21 Sep Exiting Through IPO–Investor Deal Planning
While the IPO market slowly cools, we are still seeing many a private equity sponsor looking longingly at the public markets as a method for exiting portfolio company investments. Unfortunately for many private equity sponsors and limited partners, many of the nuances incident to becoming and maintaining a public company are overlooked. Expectations of a quick liquidity event and a successful exit through IPO can become over-shrouded in the issues inherent in the processes, regulations and hiccups inherent throughout the pre and post-IPO process. Keeping in mind some of the following nuances will be helpful before one considers investing as a sponsor or private equity limited partner.
The entity structure of a company with an IPO on the horizon is likely to look different than the initial structure of the original private investment. Converting from a flow-through entity through “up-C” to a C-corp is often best accomplished when the existing stockholders or operating agreement has flexible terms, allowing the owners to more easily restructure the investment to ensure greater tax efficiency. Covenants allowing investors and co-investors to both reasonably appeal for and implement new management structures, allow for a smoother transition to the public market if and when that becomes the determined vehicle for exit liquidity.
Public company governance issues can negatively plague the original private investors in the now public vehicle. Post-IPO the original private investors will likely hold enough of the voting block to hold the majority of the board seats. As the investors sell their equity into the public float their ability to maintain their hold of the majority control over the board is likely to dwindle. Planning for and implementing a tiered step-down in voting rights as investors exit their position. Stockholder agreements should include rights to nominate one or more board members, including proxies that plan for the liquidity over time.
Determining the who, when and how shares are sold by the original sponsors once the company becomes public can be a key deal component for registered underwritings. Shares can be sold through registration rights, block trades and Rule 144 trades. Strategic planning is required to ensure the coordination of share sales. In most of today’s public market sell-downs, seller coordination committees help plan for sponsors to communicate their selling efforts as original shareholders look to liquefy their stakes. Without proper coordination among shareholders, blocks of shares can hit the market at inefficient amounts and intervals. Coordination of the sell-down among original sponsors can help to maintain a steady flow and natural market in the public float.
The rights and relationship of shareholders can significantly change between the time of the original investment and after the company goes public. The relationship changes further as shareholders sell-down the majority of their shares. Pre-planning for things like anti-takeover provisions and other rights can ensure for good, long-term sustainable governance even after the original shareholders do not maintain control over the majority share block.

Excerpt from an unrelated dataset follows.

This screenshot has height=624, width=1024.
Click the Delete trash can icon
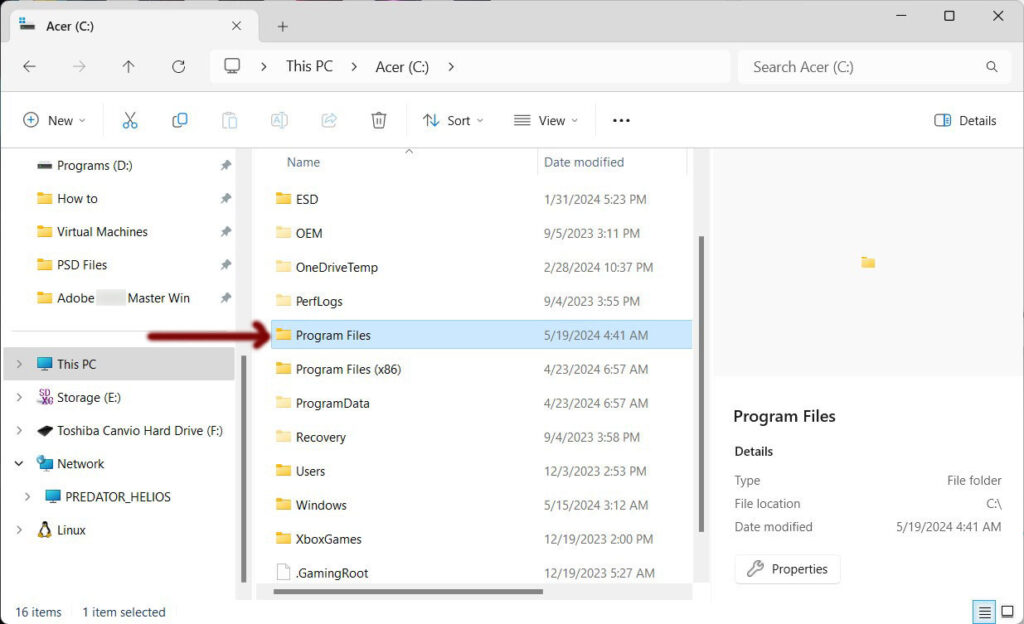point(379,120)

Being preemptive in how sponsors plan for and implement an Initial Public Offering, including negotiating pre-IPO structures will not only solidify how company owners can better prepare for their liquid exit (including potential tax issues), but such planning will also cement the company for long term sustainability post-IPO. Thinking carefully about existing stockholder agreements, including things like indemnities, D&O insurance, taxes and regulatory considerations is necessary to ensure the original shareholders get the best deal post-IPO. Re-trading can be nigh to impossible once the public offering is in place and the provisions are solidified.